In all vertebrate oocytes, the phosphorylation of an unknown protein by PKA arrests the first meiotic division in prophase for long periods. The dephosphorylation of this crucial actor is a pre-requisite for the resumption of meiosis at the time of ovulation. In amphibian oocytes, Pg releases prophase arrest by inducing a transient decrease in adenylyl cyclase activity, cAMP levels and PKA activity within 1 h7,8,9,10. The molecular connection between the substrate of PKA and Cdk1 activation remains elusive. Cdc25 and Wee1 are phosphorylated by PKA in oocytes17,50,51. Interestingly, not only these two direct regulators of Cdk1 but also other contributors to Cdk1 activation including the Mos/MAPK pathway or the module Gwl-ARPP19-PP2A are unable to promote meiotic maturation in a high PKA context, except ARPP19 phosphorylated at S67 by Gwl15,16,17,20,21,28,29,30,31,32,33,40,44,45. This indicates that PKA inhibits oocyte maturation at two periods: at the early steps of the signalling pathway within the first hour following hormonal stimulation, and at the level of the molecular components required for Cdk1 activation 3 to 4 h later. The identity of the PKA substrate regulating the early step of meiosis resumption remains an open question in vertebrates.

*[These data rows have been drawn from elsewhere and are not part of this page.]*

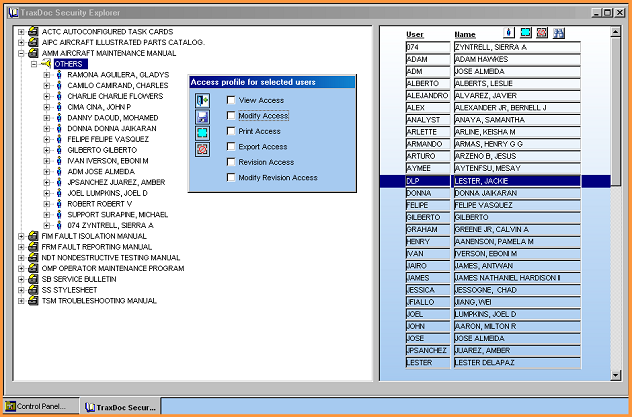This screenshot has height=419, width=634.
Task: Click the exit door icon in access profile
Action: [x=201, y=100]
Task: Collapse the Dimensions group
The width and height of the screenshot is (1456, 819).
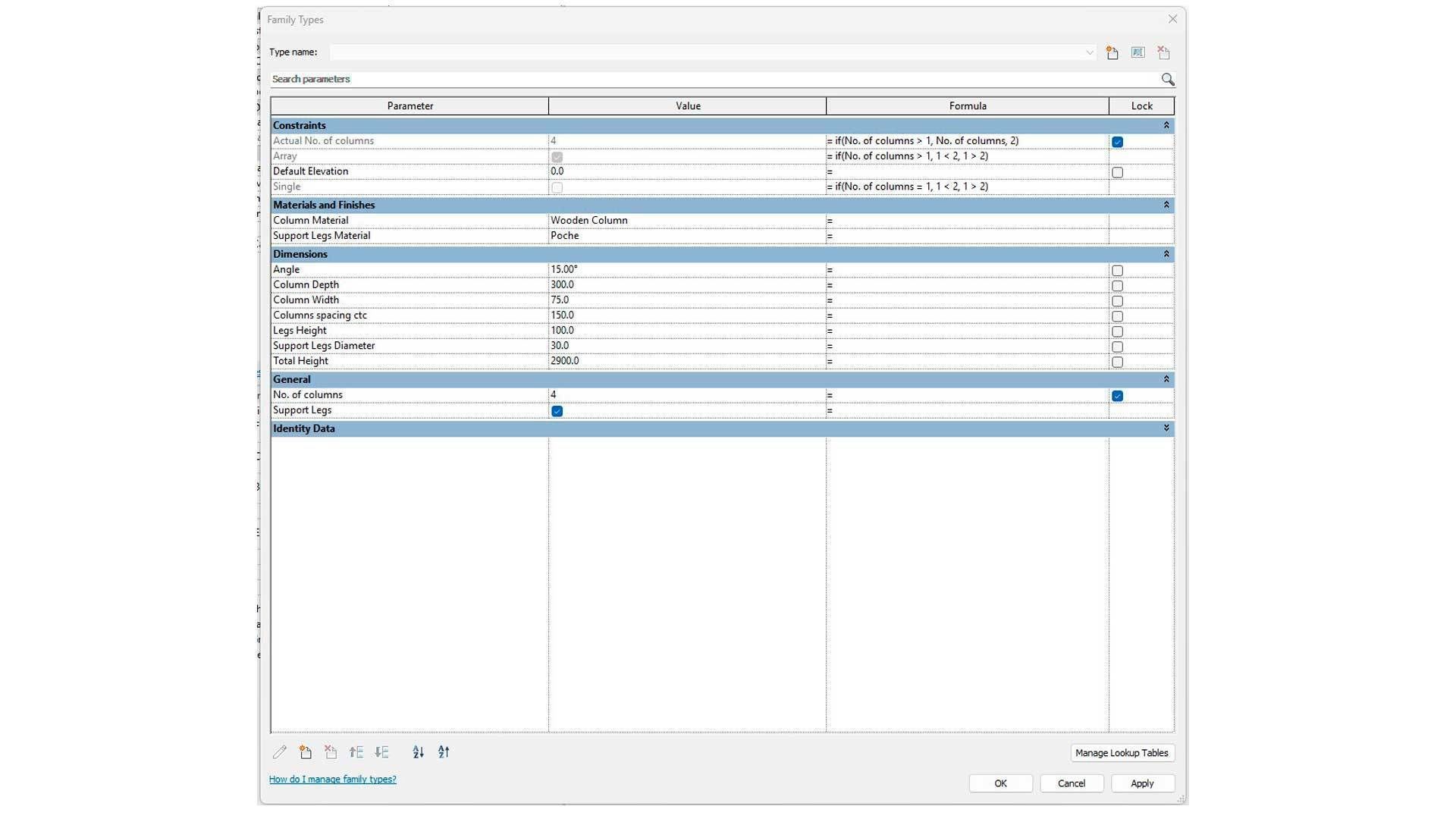Action: pyautogui.click(x=1166, y=254)
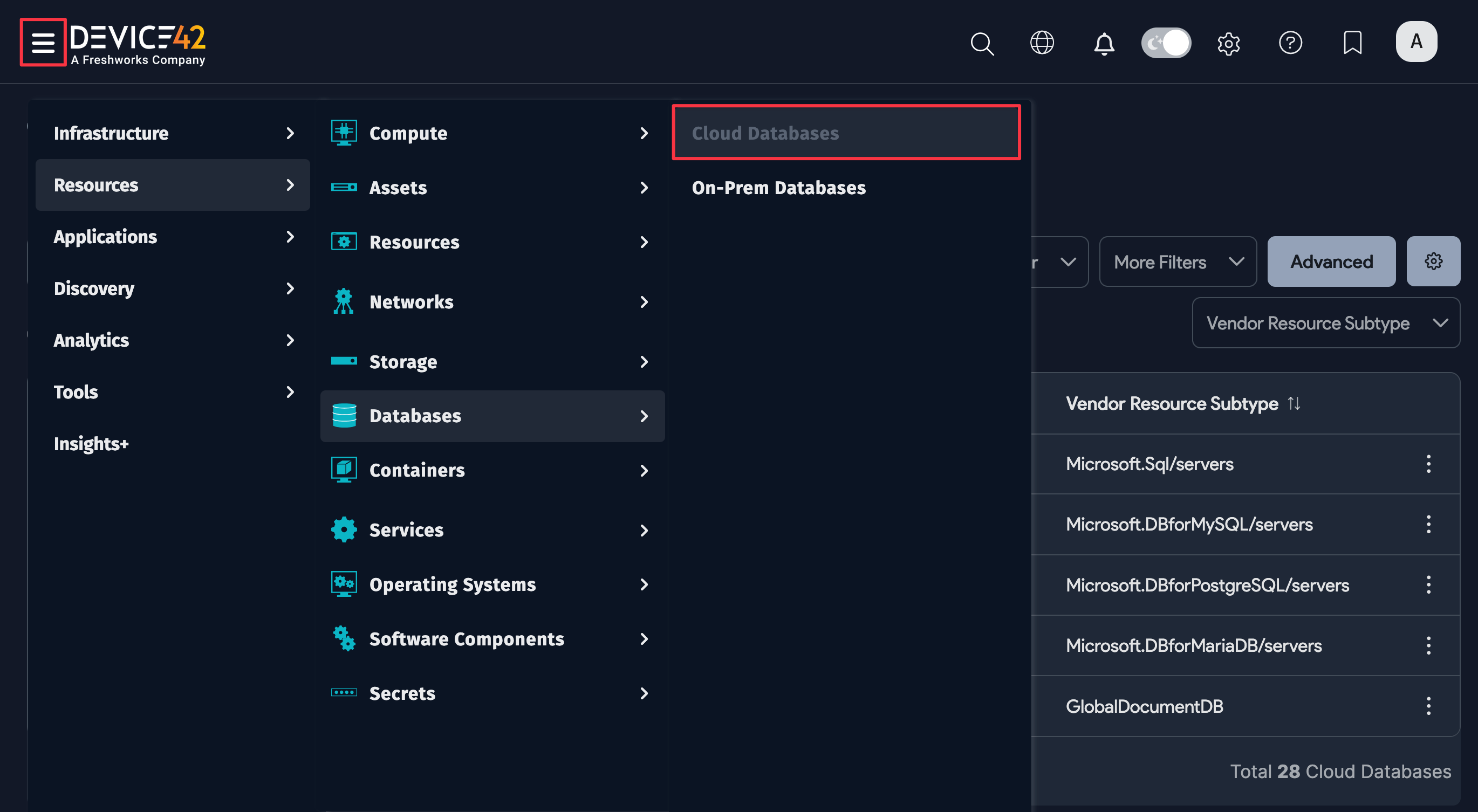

Recently, the substrate of the Gwl kinase, the small protein ARPP19, was shown to play a central role in M-phase progression through PP2A inhibition36,37,38. In Xenopus, ARPP19 phosphorylated at S67 by Gwl promotes Cdk1 activation by launching the MPF autoamplification loop independently of PKA activity32. Interestingly, ARPP19 stands for ‘cAMP-regulated phosphoprotein’ and is phosphorylated by PKA in many mammalian cells35. Intriguingly, in 1986, a phosphoprotein of 20 kDa was partially purified from Xenopus oocytes by virtue of its acid solubility and thermostability42. This protein was described as an in vivo substrate of PKA, was dephosphorylated 1 to 2 h following Pg treatment, and was thought to block meiotic maturation when injected under its phosphorylated form42. Given the similarities between the biochemical characteristics of this unidentified protein and ARPP19, we hypothesized that ARPP19 could be the key component maintaining the oocyte arrested in prophase.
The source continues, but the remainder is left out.